■ INSTRUCTIONS TO FOLLOW
Quote all of the records below verbatim, keeping their order and line breaks.

-*-*-

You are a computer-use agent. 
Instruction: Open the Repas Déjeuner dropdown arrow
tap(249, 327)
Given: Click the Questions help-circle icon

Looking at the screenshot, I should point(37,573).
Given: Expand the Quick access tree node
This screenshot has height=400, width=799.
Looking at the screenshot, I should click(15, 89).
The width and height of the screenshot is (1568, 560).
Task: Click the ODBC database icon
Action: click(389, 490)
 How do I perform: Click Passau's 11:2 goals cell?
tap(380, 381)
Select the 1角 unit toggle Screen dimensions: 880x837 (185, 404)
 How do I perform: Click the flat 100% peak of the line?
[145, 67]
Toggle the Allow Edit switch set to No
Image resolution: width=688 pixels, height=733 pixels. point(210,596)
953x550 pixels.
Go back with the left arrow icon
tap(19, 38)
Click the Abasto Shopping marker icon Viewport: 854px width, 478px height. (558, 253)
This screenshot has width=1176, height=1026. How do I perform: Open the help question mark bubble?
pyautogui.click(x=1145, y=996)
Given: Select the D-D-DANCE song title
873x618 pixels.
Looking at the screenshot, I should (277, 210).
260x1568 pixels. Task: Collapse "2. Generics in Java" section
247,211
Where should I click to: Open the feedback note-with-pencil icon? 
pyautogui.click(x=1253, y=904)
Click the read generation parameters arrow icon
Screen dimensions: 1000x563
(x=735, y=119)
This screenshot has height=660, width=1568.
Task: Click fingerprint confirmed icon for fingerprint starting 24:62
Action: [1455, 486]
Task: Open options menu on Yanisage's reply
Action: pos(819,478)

-*-*-

■ TASK RESPONSE
You are a computer-use agent. 
Instruction: Open the Repas Déjeuner dropdown arrow
tap(249, 327)
Given: Click the Questions help-circle icon

Looking at the screenshot, I should point(37,573).
Given: Expand the Quick access tree node
This screenshot has height=400, width=799.
Looking at the screenshot, I should click(15, 89).
The width and height of the screenshot is (1568, 560).
Task: Click the ODBC database icon
Action: click(389, 490)
 How do I perform: Click Passau's 11:2 goals cell?
tap(380, 381)
Select the 1角 unit toggle Screen dimensions: 880x837 (185, 404)
 How do I perform: Click the flat 100% peak of the line?
[145, 67]
Toggle the Allow Edit switch set to No
Image resolution: width=688 pixels, height=733 pixels. point(210,596)
953x550 pixels.
Go back with the left arrow icon
tap(19, 38)
Click the Abasto Shopping marker icon Viewport: 854px width, 478px height. (558, 253)
This screenshot has width=1176, height=1026. How do I perform: Open the help question mark bubble?
pyautogui.click(x=1145, y=996)
Given: Select the D-D-DANCE song title
873x618 pixels.
Looking at the screenshot, I should (277, 210).
260x1568 pixels. Task: Collapse "2. Generics in Java" section
247,211
Where should I click to: Open the feedback note-with-pencil icon? 
pyautogui.click(x=1253, y=904)
Click the read generation parameters arrow icon
Screen dimensions: 1000x563
(x=735, y=119)
This screenshot has height=660, width=1568.
Task: Click fingerprint confirmed icon for fingerprint starting 24:62
Action: [1455, 486]
Task: Open options menu on Yanisage's reply
Action: pos(819,478)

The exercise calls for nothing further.